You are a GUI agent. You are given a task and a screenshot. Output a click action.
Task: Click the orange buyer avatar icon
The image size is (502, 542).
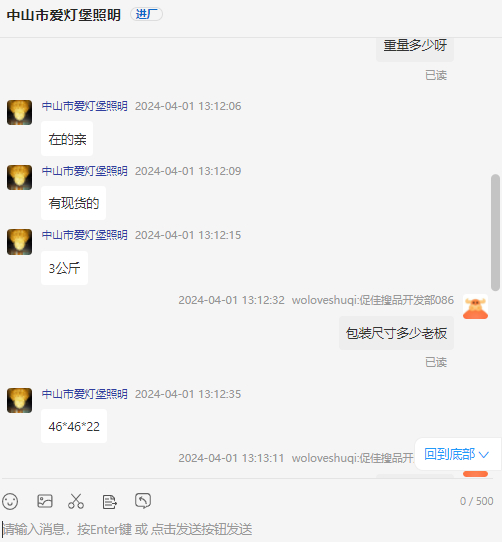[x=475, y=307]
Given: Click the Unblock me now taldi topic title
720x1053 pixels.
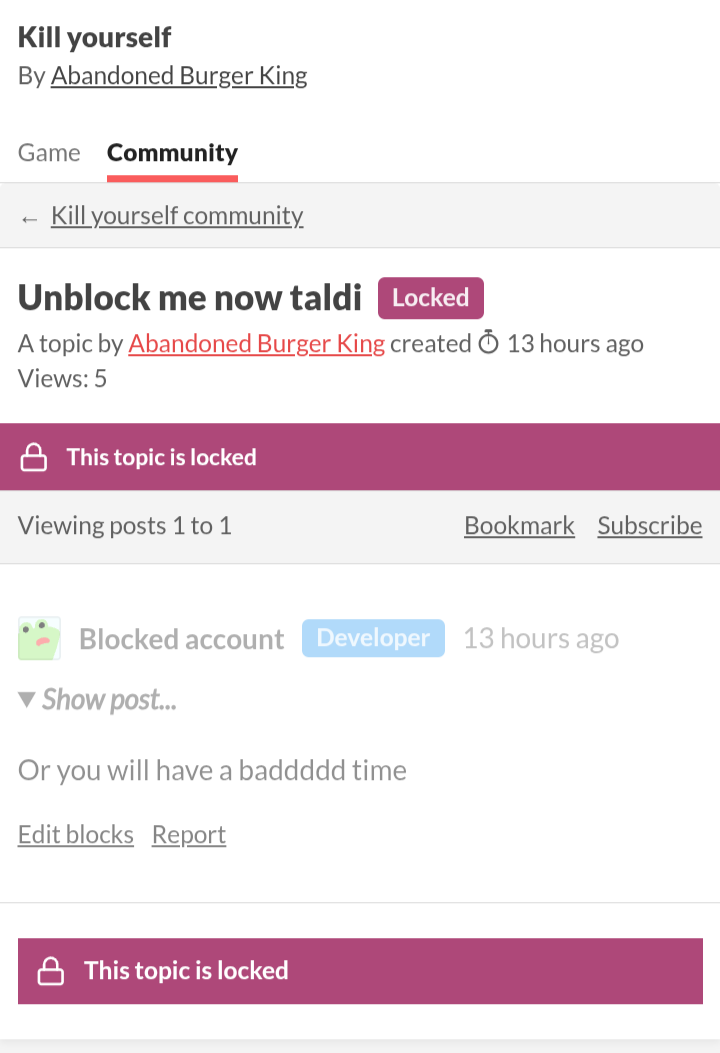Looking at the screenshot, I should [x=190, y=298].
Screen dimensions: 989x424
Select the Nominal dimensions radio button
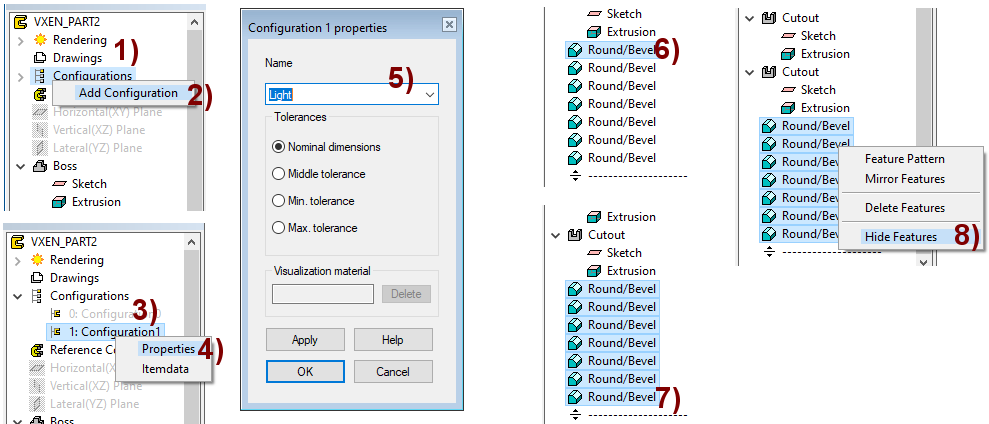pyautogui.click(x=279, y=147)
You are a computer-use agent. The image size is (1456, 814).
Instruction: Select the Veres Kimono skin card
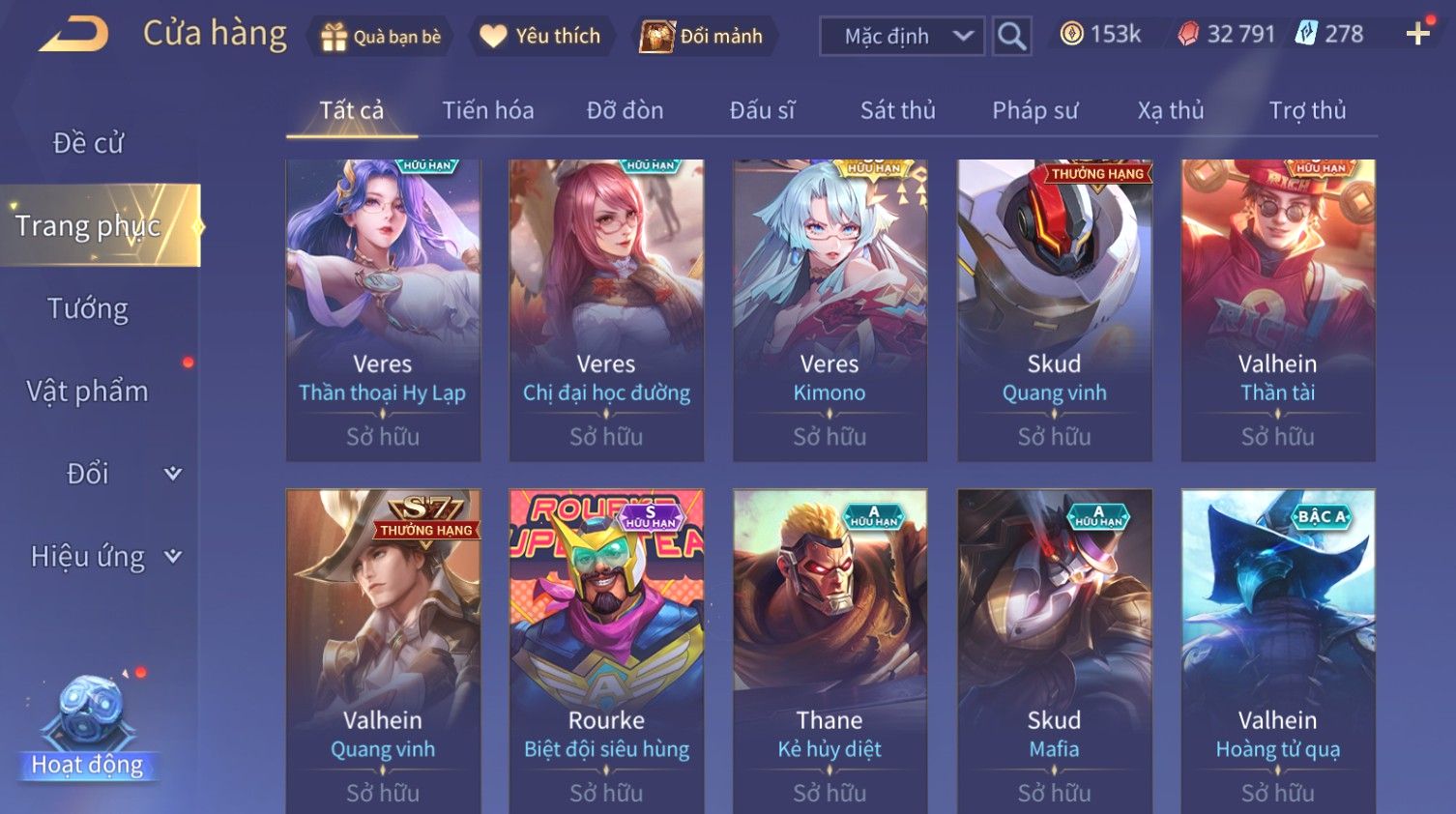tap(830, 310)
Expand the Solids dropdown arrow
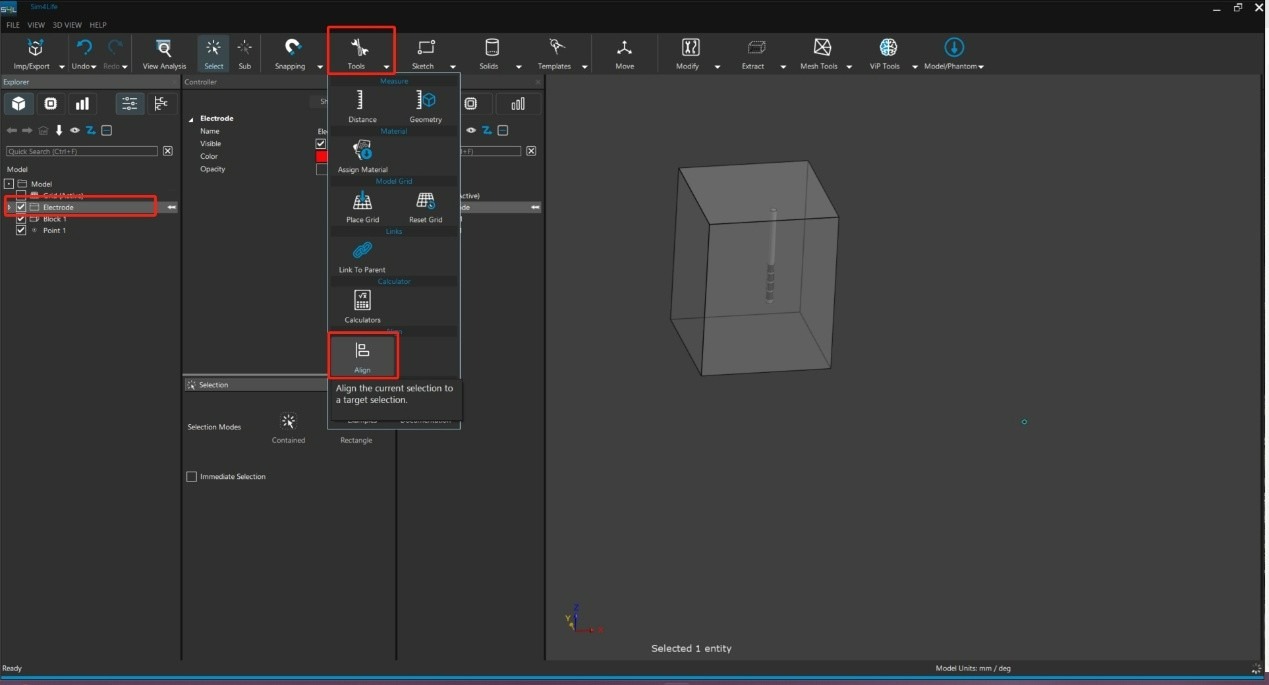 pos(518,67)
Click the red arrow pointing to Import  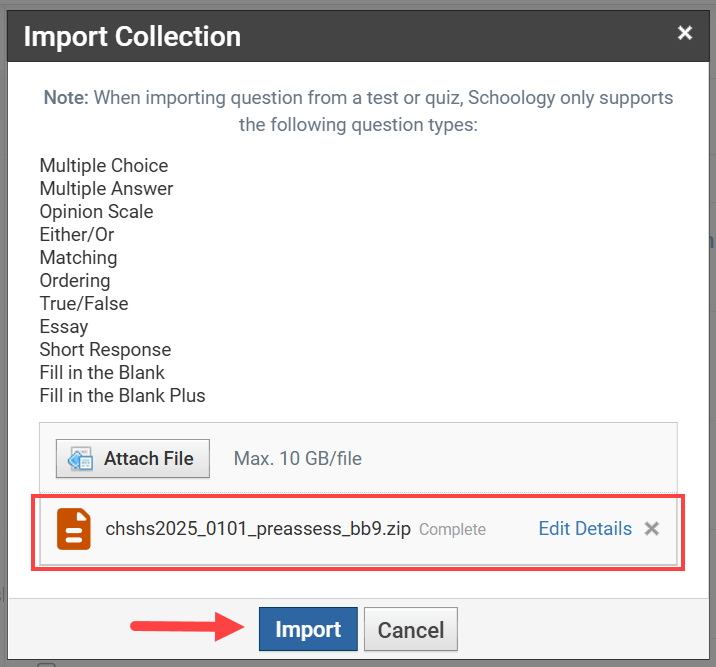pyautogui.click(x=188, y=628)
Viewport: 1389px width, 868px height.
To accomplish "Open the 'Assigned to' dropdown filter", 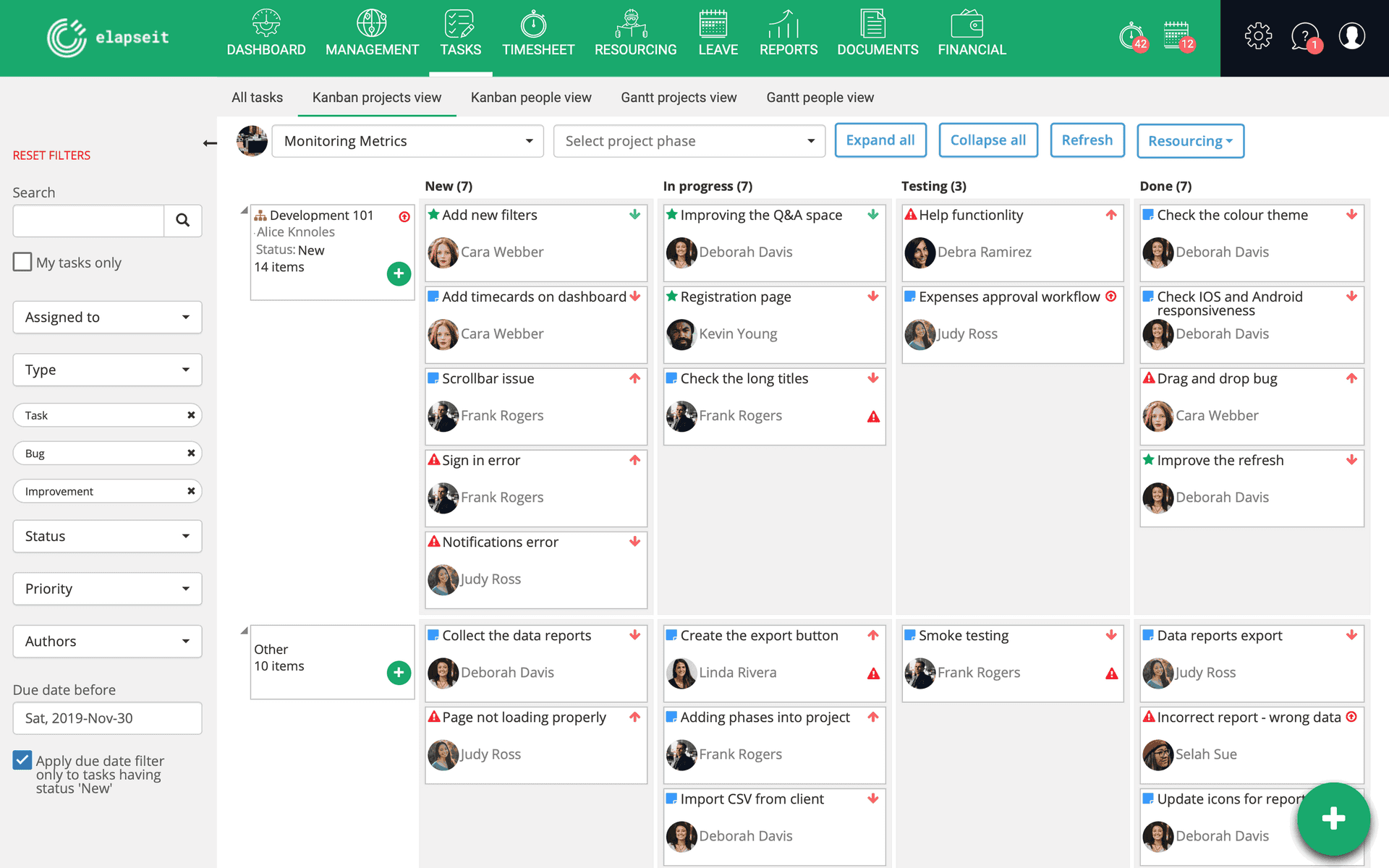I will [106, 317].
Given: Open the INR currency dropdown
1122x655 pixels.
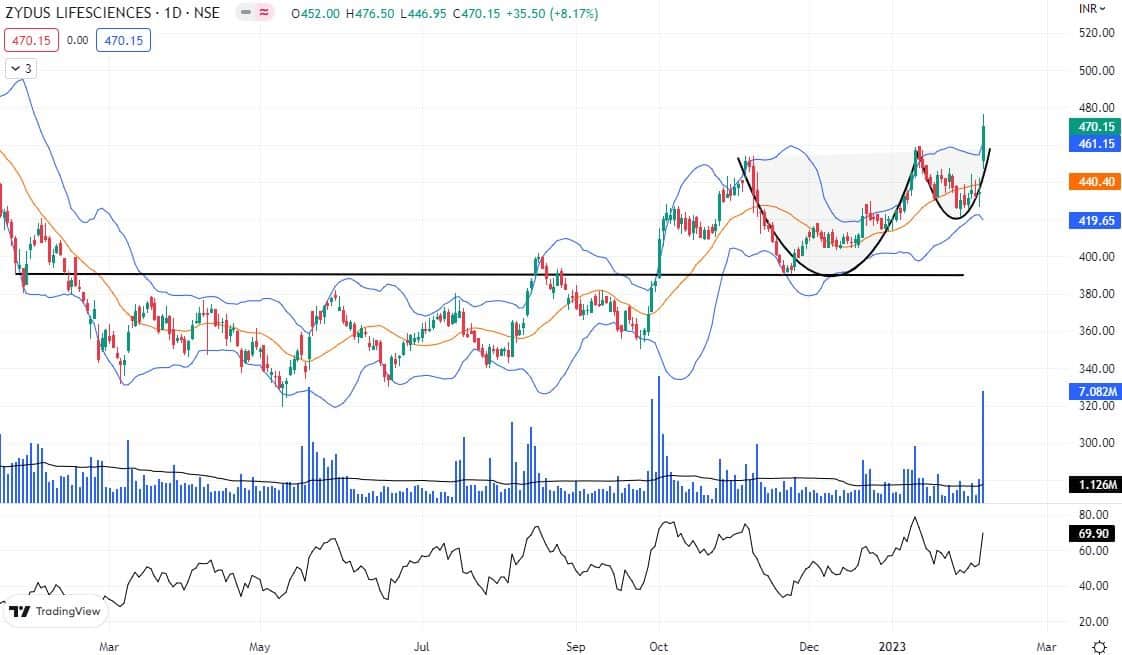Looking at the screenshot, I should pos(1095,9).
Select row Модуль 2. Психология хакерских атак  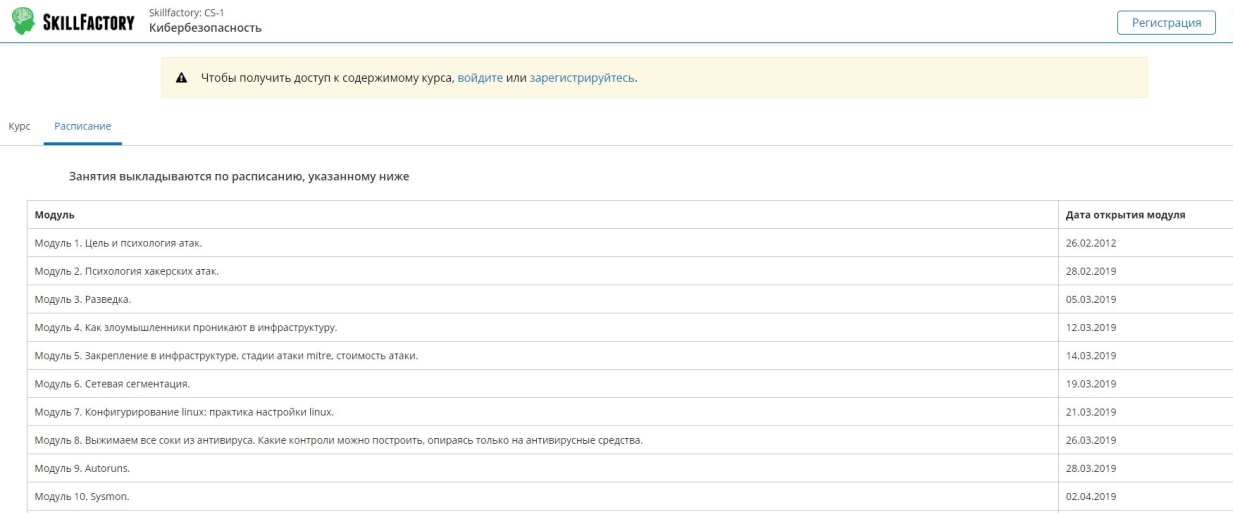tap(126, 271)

*INSTRUCTIONS FOR THE TASK*: Each line holding the word "agent" must be copied from the data.

*RESPONSE TO THIS EXERCISE*:
You are a GUI agent. You are given a task and a screenshot. Output a click action.
You are a computer-use agent. The image size is (1456, 814).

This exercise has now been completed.